- Material provided -
=-=-=

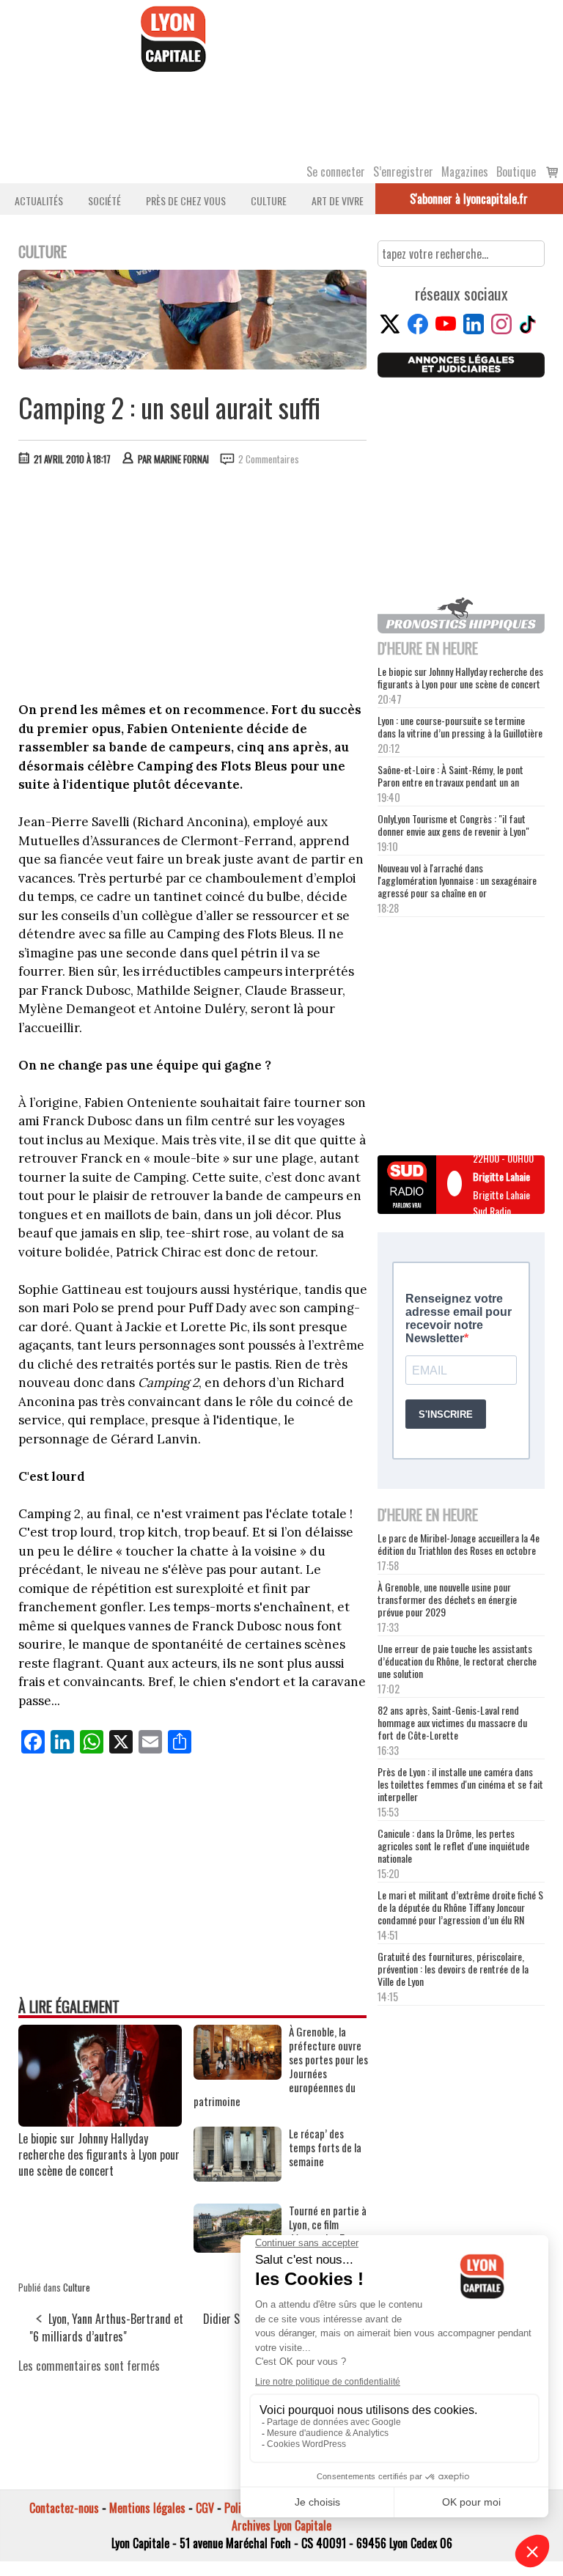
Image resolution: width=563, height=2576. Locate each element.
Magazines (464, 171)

=-=-=

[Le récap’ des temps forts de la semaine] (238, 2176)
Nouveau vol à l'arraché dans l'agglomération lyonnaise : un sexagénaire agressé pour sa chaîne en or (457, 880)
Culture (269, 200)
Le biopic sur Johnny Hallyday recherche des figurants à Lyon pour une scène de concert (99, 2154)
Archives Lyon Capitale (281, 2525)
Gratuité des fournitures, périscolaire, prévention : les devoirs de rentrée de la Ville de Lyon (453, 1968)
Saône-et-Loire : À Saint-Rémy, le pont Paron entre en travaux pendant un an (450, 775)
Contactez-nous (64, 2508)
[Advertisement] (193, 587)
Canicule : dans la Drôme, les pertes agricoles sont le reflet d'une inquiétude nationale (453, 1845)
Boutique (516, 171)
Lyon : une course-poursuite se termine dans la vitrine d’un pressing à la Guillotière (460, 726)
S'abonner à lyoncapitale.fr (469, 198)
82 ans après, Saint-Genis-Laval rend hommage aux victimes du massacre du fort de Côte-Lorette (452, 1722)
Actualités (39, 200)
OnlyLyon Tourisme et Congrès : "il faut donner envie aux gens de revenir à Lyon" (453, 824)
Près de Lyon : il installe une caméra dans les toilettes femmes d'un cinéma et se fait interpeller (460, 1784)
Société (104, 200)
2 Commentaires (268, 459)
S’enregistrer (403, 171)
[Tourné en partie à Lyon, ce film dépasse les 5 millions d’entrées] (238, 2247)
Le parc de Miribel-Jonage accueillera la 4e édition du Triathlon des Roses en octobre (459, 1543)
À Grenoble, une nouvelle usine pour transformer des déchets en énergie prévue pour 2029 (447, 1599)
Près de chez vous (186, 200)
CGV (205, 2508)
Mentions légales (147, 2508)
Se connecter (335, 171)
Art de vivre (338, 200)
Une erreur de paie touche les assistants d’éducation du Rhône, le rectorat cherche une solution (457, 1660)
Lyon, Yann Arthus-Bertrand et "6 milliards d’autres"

=-=-=

- Problem description -
Take the listing above and repeat exactly the lines from the one containing "Art de vivre (338, 200)" through the one containing "Lyon, Yann Arthus-Bertrand", both included.

- Exercise solution -
Art de vivre (338, 200)
Une erreur de paie touche les assistants d’éducation du Rhône, le rectorat cherche une solution (457, 1660)
Lyon, Yann Arthus-Bertrand et "6 milliards d’autres"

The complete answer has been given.